At first I didn’t want to rock the boat and let the demon sing and dance for half an hour, but then I found out I don’t have the patience that my mother had, I couldn’t take the tormenting taunting and insults of the demon any more. I grabbed the phone and called my mashi. I told her off. I told her what low lives they are, how they always have fun at the cost of other people, how much they hurt my mother.

Of course my mashi has no remorse she did everything on purpose. In the way in Roman empire humans were fed to animals for fun, in the same way she and her husband torture people for fun and have their orgies. They had their fun, as well as my mother’s sadness to boot. The only regret I have, is, why didn’t I scream to high heavens? Why didn’t I punch them? scratched their skin off? when they had fun at the expense of my mother?

What have  I learned from this? Don’t let any insult go unanswered, speak up, rock the boat, have the courage, since it might haunt you for a long time to come even after your loved ones pass on. I pray every day so that my mother’s soul can rest in peace at the other side of life. And every day I tell her I’m sorry that I didn’t take stronger action against the tormenting taunting and insults she faced in her lifetime. I know my mother has forgiven me.

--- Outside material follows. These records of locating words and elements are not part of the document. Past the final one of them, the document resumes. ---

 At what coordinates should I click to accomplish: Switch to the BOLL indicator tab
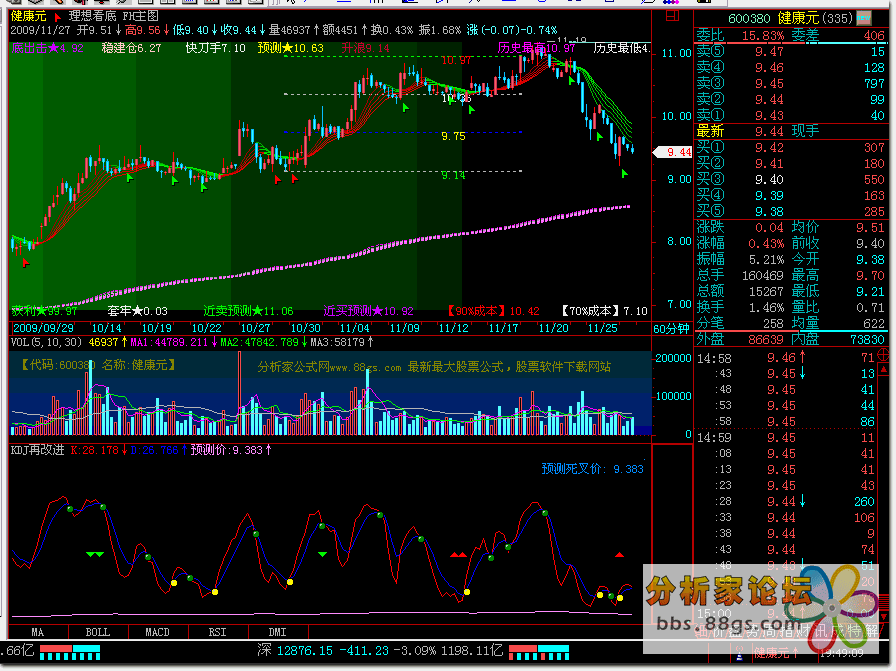point(97,632)
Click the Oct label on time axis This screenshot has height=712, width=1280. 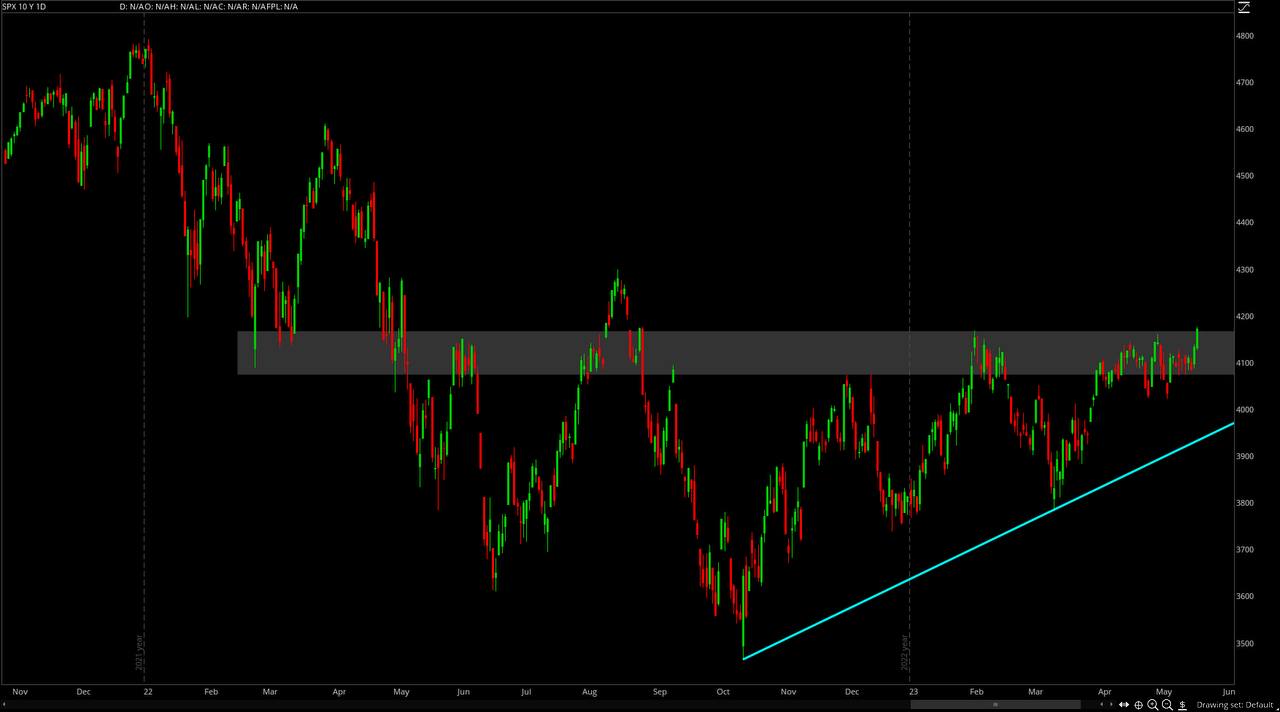pos(722,691)
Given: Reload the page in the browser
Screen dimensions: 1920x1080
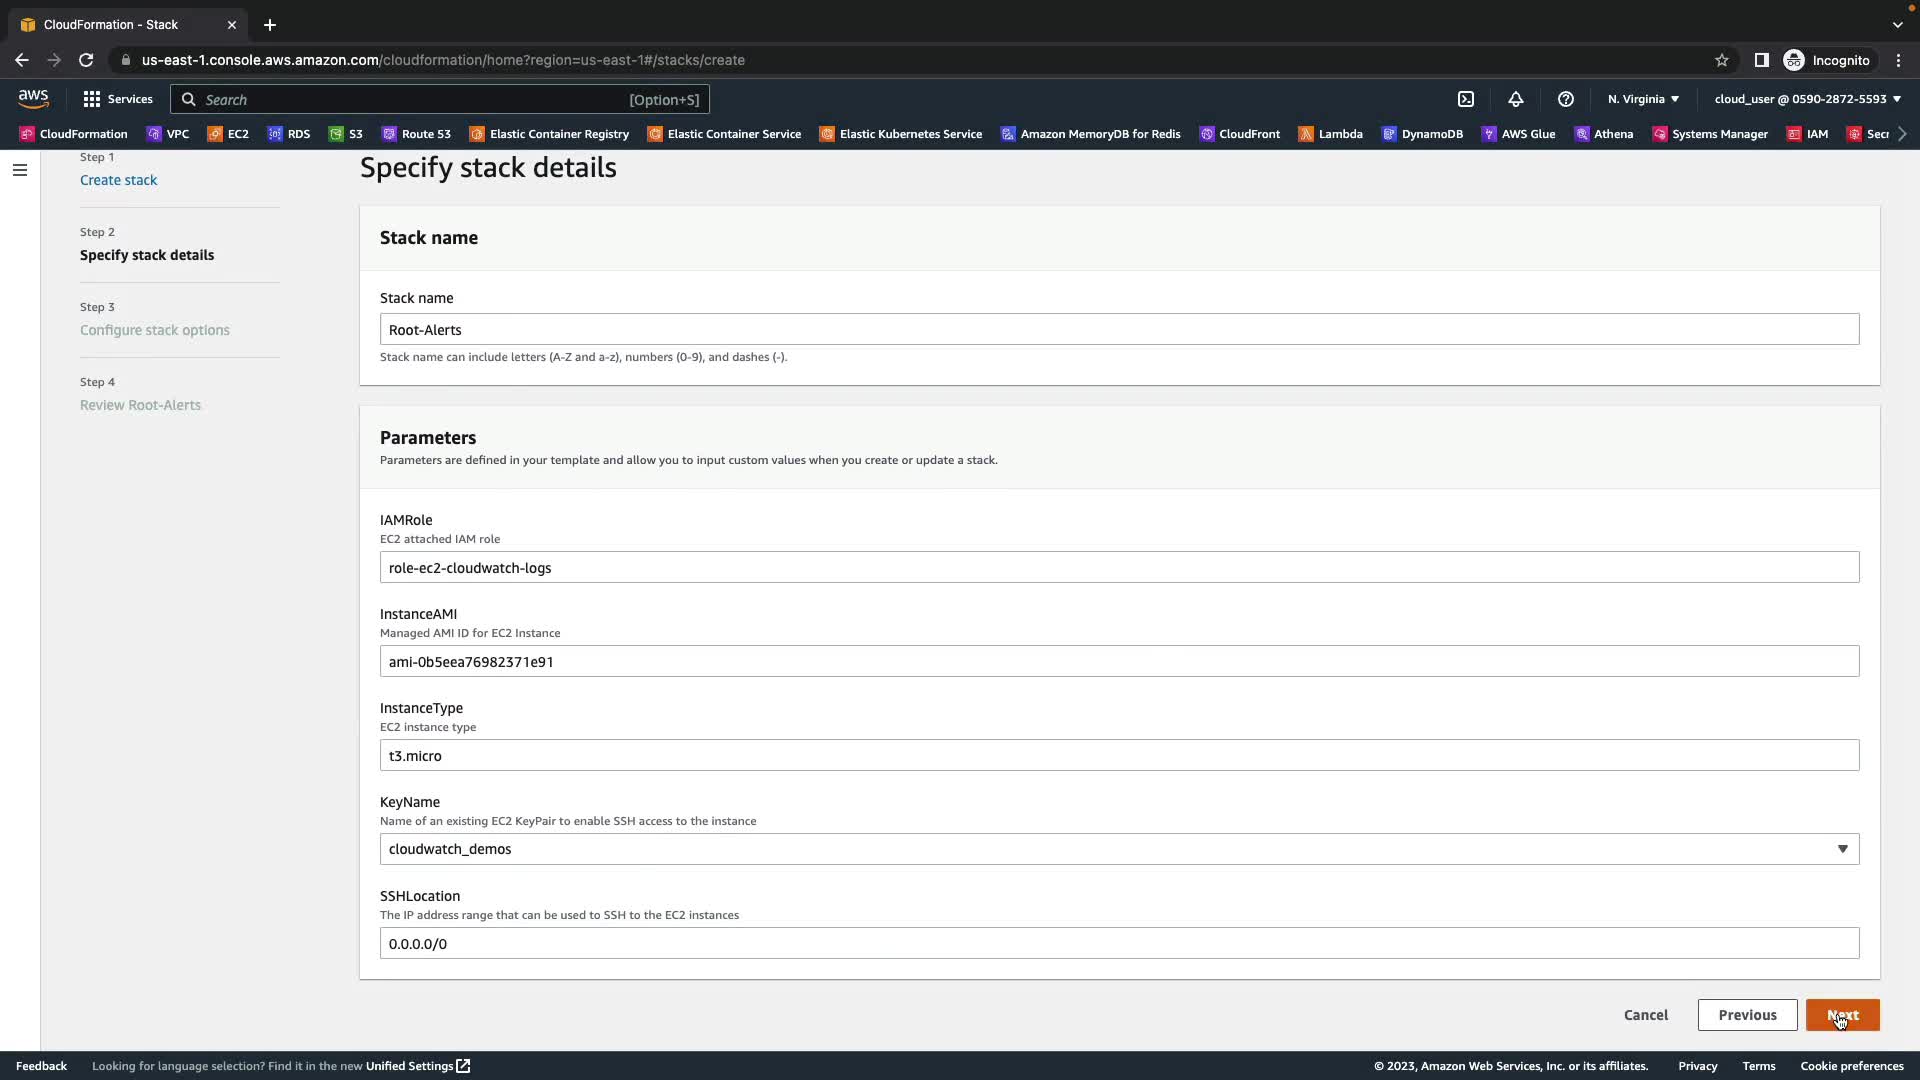Looking at the screenshot, I should tap(86, 60).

She was nothing but an embodiment of forgiveness.

What about my mashi? Her life is as banal and mundane as ever. Last time a few months back when I met her, she explained to me in great detail how she had arranged a clever plan for the inheritance of her son and daughter none of whom has been able to build a house of his/her own in Calcutta/or in the suburbs. My mother on the other hand, didn’t arrange for any inheritance for me, since she was sure in her mind that her daughter would build up her own estate.

Now, I have the same faith in my children. Because it runs in the family. Imprinted in our DNAs. Yes, all of us would build up our own estates. Thank you, no inheritance needed.

Does mashi know about Bill Gates and Warren Buffet, donating money away, without keeping it for their children to inherit? I am sure mashi doesn’t. Why do they do so? Because they have faith in their children. All intelligent people can understand, faith is way more valuable than money.

While mashi planned and schemed for inheritance, my mother prayed and meditated leaving behind for me a deep Faith for the Almighty, as well as faith in my own self as high and as wide as the Himalayas. Yes, thanks to my mother, my self esteem is sky high. That has served me very well in life much better than inheriting a room with a view in Calcutta.

My closing words? Build your own estate, piss on inheritance. If it comes with a string, inheritance sucks. Be free. The way Almighty sent you to this earth, naked, free no string attached, The Almighty granted you all the rights to be on this earth, but no inheritance deed clutched in your fist. Be like the Almighty. Fly, float and dream. Realize your own dream, why inherit somebody else’s dream? I say again, piss on it.